It would be a pity if a spot of childishness were to deflect Britain from the task of defeating a determined but makeshift South African side in the promotion-relegation tie at the National Indoor Arena here over the next three days.

Remembering the wonderful atmosphere generated in the same arena at Easter, when Britain narrowly lost to the United States in the first round, there was a slightly frosty air when Tim Henman met the media yesterday.

This mood had carried over from the US Open after Henman's first-round loss to the Argentinian Guillermo Canas. No critic was more severe on Henman than the player himself. But the 25-year-old from Oxfordshire took exception to suggestions in the press that he and his coach, David Felgate, should seek advice from other coaches on a consultancy basis.

Although Henman, along with his team-mates, Greg Rusedski, Neil Broad and Miles Maclagan, politely co-operated with the media after the draw was made yesterday, Henman was disinclined to engage in one-to-one interviews, although Sue Barker spoke with him on BBC Television. Asked by Barker beforehand if he would mind discussing the speculation concerning Felgate, Henman said she could ask whatever she liked. "David Felgate will always be my coach," he said.

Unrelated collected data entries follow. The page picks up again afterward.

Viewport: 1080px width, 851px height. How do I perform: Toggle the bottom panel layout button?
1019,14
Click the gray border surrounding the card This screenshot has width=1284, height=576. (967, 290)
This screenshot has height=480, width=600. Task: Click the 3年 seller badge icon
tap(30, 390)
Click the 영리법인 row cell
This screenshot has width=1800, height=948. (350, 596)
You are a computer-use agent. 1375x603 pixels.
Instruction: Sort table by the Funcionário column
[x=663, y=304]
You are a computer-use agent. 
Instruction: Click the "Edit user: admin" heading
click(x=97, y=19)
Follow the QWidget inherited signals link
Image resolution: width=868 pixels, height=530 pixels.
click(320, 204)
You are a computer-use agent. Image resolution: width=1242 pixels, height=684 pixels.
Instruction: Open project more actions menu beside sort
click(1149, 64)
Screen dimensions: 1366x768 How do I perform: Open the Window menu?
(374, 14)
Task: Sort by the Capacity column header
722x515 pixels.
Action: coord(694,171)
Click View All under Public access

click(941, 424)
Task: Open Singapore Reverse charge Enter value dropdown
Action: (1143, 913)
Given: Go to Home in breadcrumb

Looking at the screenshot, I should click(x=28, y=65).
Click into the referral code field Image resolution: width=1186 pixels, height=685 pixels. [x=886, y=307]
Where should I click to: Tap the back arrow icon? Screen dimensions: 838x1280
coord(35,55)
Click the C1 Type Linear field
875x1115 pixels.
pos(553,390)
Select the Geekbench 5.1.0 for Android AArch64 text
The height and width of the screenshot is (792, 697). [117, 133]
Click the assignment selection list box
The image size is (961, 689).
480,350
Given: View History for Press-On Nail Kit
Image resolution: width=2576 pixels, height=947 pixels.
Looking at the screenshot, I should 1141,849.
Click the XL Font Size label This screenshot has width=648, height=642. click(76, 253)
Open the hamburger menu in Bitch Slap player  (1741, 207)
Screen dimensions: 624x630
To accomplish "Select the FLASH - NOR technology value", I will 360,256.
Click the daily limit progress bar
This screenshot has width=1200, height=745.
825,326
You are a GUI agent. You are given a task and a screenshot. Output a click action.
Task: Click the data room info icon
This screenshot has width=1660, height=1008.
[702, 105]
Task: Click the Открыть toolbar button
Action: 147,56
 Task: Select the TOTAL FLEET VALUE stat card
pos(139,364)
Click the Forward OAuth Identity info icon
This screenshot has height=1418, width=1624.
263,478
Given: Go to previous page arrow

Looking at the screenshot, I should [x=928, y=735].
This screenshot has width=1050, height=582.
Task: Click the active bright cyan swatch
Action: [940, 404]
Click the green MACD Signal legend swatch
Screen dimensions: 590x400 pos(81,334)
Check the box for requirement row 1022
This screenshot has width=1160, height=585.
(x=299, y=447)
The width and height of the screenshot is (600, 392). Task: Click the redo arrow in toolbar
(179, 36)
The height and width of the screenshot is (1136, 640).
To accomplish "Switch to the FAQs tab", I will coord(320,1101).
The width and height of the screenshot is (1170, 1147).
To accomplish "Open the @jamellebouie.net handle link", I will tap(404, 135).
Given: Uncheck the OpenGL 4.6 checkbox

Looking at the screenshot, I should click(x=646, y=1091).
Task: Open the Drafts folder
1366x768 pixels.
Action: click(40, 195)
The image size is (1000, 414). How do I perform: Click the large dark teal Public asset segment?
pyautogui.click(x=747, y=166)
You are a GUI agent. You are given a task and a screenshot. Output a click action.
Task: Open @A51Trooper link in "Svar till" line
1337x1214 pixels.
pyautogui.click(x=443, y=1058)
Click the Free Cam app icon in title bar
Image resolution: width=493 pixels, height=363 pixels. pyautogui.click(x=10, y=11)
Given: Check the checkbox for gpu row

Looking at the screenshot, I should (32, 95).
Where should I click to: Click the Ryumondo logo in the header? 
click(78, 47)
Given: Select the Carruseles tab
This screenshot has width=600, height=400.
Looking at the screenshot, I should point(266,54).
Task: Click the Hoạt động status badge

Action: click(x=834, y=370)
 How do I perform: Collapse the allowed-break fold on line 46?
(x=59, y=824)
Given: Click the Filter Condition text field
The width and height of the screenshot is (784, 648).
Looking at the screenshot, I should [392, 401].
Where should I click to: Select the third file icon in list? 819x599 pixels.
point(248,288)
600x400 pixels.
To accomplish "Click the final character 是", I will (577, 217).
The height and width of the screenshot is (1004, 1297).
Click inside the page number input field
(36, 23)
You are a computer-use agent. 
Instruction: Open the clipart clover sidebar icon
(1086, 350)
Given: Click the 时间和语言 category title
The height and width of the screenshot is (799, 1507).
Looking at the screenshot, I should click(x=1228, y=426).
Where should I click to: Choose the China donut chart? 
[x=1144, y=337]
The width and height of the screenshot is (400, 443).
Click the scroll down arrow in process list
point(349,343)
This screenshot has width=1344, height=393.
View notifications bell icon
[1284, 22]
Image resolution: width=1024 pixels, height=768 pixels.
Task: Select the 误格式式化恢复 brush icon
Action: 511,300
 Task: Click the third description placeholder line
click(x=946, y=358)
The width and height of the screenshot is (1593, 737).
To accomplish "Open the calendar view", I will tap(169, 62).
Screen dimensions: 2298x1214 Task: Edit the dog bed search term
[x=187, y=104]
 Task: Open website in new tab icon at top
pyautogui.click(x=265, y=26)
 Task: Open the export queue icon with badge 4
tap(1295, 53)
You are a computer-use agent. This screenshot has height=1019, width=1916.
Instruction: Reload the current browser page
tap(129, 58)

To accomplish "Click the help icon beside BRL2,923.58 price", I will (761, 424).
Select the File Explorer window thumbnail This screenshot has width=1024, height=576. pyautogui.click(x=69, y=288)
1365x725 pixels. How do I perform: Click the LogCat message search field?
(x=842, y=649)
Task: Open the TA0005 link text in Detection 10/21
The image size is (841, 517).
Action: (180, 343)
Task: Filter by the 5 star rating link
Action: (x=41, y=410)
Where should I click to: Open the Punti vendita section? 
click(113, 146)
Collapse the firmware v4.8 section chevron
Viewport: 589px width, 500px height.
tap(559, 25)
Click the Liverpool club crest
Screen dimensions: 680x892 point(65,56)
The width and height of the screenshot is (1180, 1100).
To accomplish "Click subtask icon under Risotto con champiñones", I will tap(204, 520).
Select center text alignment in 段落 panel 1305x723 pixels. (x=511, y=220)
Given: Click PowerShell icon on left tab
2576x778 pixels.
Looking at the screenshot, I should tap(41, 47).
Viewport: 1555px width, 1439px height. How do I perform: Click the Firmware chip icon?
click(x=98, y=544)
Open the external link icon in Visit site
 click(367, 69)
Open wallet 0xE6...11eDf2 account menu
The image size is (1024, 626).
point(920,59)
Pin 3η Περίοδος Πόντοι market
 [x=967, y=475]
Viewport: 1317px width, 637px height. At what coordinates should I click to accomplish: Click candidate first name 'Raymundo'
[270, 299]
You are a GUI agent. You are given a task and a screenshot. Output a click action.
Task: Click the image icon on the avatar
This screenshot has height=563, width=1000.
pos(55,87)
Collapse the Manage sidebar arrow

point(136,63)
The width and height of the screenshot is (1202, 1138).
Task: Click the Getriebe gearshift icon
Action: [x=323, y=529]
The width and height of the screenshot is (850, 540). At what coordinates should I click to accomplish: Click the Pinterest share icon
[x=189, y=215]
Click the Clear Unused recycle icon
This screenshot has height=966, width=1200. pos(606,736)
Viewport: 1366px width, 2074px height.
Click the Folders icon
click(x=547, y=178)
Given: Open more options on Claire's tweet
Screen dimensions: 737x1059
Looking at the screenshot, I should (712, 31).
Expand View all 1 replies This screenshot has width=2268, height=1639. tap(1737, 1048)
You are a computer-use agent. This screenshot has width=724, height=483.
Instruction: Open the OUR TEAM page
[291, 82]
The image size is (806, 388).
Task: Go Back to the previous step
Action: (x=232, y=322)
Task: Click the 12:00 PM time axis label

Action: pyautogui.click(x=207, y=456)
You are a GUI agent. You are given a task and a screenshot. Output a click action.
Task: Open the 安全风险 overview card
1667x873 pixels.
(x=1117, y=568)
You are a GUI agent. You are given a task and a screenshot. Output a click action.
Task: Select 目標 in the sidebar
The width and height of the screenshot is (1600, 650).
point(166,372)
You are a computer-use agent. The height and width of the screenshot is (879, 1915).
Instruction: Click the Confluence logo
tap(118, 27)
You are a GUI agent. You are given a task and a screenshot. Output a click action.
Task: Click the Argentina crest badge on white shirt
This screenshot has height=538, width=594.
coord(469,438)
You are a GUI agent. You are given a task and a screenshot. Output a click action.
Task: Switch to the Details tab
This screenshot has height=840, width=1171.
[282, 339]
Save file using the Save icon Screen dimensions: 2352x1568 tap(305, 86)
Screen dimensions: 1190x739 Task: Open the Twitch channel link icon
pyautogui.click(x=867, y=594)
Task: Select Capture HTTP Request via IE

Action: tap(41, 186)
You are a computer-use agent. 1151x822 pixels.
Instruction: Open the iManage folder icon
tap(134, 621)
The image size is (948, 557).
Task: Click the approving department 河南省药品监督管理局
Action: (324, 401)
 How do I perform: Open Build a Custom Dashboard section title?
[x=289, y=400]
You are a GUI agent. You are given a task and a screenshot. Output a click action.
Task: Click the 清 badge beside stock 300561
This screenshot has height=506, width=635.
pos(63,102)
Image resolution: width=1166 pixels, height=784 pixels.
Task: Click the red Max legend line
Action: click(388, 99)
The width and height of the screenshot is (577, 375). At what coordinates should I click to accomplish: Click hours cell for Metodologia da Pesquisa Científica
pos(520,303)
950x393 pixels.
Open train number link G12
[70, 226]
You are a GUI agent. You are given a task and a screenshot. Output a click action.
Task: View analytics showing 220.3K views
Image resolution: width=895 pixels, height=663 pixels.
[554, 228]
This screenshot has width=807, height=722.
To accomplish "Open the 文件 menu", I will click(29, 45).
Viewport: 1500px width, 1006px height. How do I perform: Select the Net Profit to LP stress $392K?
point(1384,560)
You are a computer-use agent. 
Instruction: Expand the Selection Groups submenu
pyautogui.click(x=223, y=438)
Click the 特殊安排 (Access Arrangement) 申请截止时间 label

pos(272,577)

Uneasy relationships between sportsmen and the press are commonplace and are largely irrelevant unless the competitors allow them to affect their form. Acrimony has even been known to act as a spur.

Rusedski also had a bad experience at the US Open, failing to serve out his fourth-round match against the American Todd Martin, who recovered to win from two-sets-to-love down. Rusedski, like Henman, was scathing about his own performance. And the encouraging aspect of yesterday's pre- match gathering was that both players sounded determined to make amends.

"I think in a way you want to remember the disappointments to fire you up," Henman said. "It's a stepping stone. I didn't play well in the States, and this is my first opportunity to put things right."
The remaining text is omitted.